Auf das Krankenhaus seien immer zwei Granaten hintereinander abgeschossen worden, von denen die erste die Aufgabe gehabt habe, die Sandsackbarrieren zu durchschlagen, mit denen sich die Menschen zu schützen versuchten. Die zweite Granate sei immer in Richtung auf die Bresche der ersten abgefeuert worden. Im Krankenhaus selbst hätte mit unsterilisierten Geräten, ohne Wasser und Medikamente operiert werden müssen. Aufgrund der ständigen Angriffe seien die Patienten in Ecken und Räumen zusammengepfercht worden, die normalerweise nicht einmal als Lager in Frage kämen.
Nach Angaben des Sarajevoer UNHCR-Sprechers Peter Kessler sollen vorerst 400 bis 600 der insgesamt 2.000 Schwerverletzten in Gorazde nach Sarajevo ausgeflogen werden.
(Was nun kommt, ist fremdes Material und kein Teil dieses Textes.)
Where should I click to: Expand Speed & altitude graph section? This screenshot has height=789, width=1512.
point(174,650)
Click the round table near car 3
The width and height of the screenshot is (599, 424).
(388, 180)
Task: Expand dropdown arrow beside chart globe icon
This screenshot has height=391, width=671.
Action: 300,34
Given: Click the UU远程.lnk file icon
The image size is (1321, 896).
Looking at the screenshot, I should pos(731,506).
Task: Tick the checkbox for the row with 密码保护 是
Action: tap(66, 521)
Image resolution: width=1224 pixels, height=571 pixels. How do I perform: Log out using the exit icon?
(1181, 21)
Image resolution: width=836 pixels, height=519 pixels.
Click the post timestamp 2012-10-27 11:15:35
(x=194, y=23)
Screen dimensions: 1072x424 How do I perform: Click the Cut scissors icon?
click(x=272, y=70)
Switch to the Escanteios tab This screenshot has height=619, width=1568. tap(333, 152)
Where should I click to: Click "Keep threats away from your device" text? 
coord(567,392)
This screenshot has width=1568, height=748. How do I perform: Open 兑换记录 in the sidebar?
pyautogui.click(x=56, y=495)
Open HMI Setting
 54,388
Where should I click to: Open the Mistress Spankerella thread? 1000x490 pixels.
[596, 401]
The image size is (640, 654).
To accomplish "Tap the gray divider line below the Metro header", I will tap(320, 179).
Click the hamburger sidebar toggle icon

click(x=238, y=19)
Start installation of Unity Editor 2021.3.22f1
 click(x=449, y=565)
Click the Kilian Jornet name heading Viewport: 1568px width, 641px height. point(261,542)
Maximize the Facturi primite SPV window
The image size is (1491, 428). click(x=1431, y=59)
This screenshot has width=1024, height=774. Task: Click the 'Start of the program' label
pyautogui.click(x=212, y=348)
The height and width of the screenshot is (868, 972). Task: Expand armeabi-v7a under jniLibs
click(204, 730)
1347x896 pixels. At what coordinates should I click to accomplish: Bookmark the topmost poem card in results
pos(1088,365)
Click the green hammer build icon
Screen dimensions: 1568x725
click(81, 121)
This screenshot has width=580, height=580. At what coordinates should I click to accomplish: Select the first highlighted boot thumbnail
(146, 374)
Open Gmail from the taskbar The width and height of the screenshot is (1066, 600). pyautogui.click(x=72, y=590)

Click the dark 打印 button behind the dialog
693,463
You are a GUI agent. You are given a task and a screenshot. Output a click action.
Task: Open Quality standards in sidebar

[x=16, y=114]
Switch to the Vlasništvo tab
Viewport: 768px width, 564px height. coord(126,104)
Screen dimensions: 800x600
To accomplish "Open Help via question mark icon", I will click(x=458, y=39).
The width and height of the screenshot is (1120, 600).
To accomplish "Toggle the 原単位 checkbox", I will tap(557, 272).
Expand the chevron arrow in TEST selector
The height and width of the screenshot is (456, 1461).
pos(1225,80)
Kessler bedauerte die UN-Entscheidung, den serbischen Truppen eine Inspektion jedes der seit gestern zwischen Gorazde und der bosnischen Hauptstadt verkehrenden Hubschraubers zu gestatten. Die rund 40 Minuten, die die Prozedur pro Maschine dauert, gefährde das Leben vieler Menschen, die dringend ärztliche Behandlung benötigten.
Die Truppen der bosnischen Serben zogen sich unterdessen offenbar weiter hinter die durch das Nato-Ultimatum vom Freitag bestimmten Linien zurück. UNO- Sprecher Eric Chaperon teilte mit, die schweren Waffen befänden sich vermutlich schon außerhalb der dort festgelegten Drei-Kilometer-Zone um Gorazde. Es gäbe Hinweise, nach denen die serbischen Truppen sich direkt bis zu der durch das zweite Nato-Ultimatum vom Samstag festgelegten Zwanzig-Kilometer-Zone zurückzögen. Für den Fall, daß der Abzug bis zu dieser Linie nicht bis Mittwoch um 2.00 Uhr nachts vollendet ist, drohen den serbischen Truppen Nato-Luftangriffe.
Gleichzeitig verstärkte die UNO ihr Truppenkontingent in Gorazde weiter: Zu den rund 150 ukrainischen Blauhelmen und den 40 skandinavischen Sanitätern, die die Stadt bereits in der Nacht auf Sonntag erreicht hatten, trafen gestern 247 britische, russische und ägyptische UN-Soldaten ein. In London wollten die Außenminister der USA, Großbritanniens und Frankreichs gestern nachmittag auf einem kurzfristig angesetzten Treffen über das weitere Vorgehen in Bosnien beraten. Nach Angaben des französischen Außenministers Alain Juppé soll ein Treffen der USA, Rußlands, der EU und der UNO vorbereitet werden, auf dem eine gemeinsame Position zu Bosnien erarbeitet werden soll.